◆ What is being asked
In the records below, which lines include "Locate"? Copy them.

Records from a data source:
........

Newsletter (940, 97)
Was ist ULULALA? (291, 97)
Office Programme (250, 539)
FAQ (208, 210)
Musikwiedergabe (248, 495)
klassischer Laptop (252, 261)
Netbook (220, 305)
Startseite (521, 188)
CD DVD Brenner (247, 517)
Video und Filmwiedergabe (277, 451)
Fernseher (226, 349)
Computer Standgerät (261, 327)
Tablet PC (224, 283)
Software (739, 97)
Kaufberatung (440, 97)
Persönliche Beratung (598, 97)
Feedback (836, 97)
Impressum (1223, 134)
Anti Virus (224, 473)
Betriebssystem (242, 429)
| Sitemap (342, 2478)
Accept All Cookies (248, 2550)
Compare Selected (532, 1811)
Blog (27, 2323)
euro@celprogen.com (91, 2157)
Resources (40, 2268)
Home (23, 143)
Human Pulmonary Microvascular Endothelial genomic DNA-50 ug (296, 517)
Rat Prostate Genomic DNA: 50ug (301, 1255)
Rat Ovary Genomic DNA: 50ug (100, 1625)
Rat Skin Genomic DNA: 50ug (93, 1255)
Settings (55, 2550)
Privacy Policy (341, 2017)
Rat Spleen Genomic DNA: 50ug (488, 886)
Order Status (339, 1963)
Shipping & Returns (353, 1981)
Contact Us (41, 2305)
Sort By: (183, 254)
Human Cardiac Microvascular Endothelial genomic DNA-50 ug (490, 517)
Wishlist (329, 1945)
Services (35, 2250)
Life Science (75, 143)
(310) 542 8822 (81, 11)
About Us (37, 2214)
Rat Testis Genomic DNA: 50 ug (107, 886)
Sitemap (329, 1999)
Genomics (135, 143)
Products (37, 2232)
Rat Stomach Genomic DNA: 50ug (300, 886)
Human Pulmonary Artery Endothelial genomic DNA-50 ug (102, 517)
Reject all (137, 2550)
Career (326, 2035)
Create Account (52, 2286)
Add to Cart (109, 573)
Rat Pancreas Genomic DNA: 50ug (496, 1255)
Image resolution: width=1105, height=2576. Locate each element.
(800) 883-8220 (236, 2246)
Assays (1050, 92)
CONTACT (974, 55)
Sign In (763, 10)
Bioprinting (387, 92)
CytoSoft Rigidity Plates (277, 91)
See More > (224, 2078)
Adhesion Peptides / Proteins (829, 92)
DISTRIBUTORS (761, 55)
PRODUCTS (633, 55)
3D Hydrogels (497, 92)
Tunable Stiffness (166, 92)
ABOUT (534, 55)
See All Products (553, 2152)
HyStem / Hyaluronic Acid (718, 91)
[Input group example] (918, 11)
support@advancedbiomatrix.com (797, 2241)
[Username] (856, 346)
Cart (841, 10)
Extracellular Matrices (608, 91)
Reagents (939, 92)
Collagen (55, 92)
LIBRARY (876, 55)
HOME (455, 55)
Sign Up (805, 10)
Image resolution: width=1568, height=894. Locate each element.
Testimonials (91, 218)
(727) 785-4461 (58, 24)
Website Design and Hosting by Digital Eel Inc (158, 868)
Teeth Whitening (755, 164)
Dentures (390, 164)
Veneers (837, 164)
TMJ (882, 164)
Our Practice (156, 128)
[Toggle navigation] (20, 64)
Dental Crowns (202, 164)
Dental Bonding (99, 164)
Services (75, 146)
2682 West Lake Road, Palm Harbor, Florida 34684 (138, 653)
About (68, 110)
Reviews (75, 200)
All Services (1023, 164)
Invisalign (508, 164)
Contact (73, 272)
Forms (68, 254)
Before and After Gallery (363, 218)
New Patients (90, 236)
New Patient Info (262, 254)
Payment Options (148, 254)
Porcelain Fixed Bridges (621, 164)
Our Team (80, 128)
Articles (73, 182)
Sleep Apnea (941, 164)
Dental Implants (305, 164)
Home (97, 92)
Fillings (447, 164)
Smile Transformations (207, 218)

........

◆ Answer section
Image resolution: width=1105, height=2576. Locate each element.
Image resolution: width=1568, height=894. Locate each element.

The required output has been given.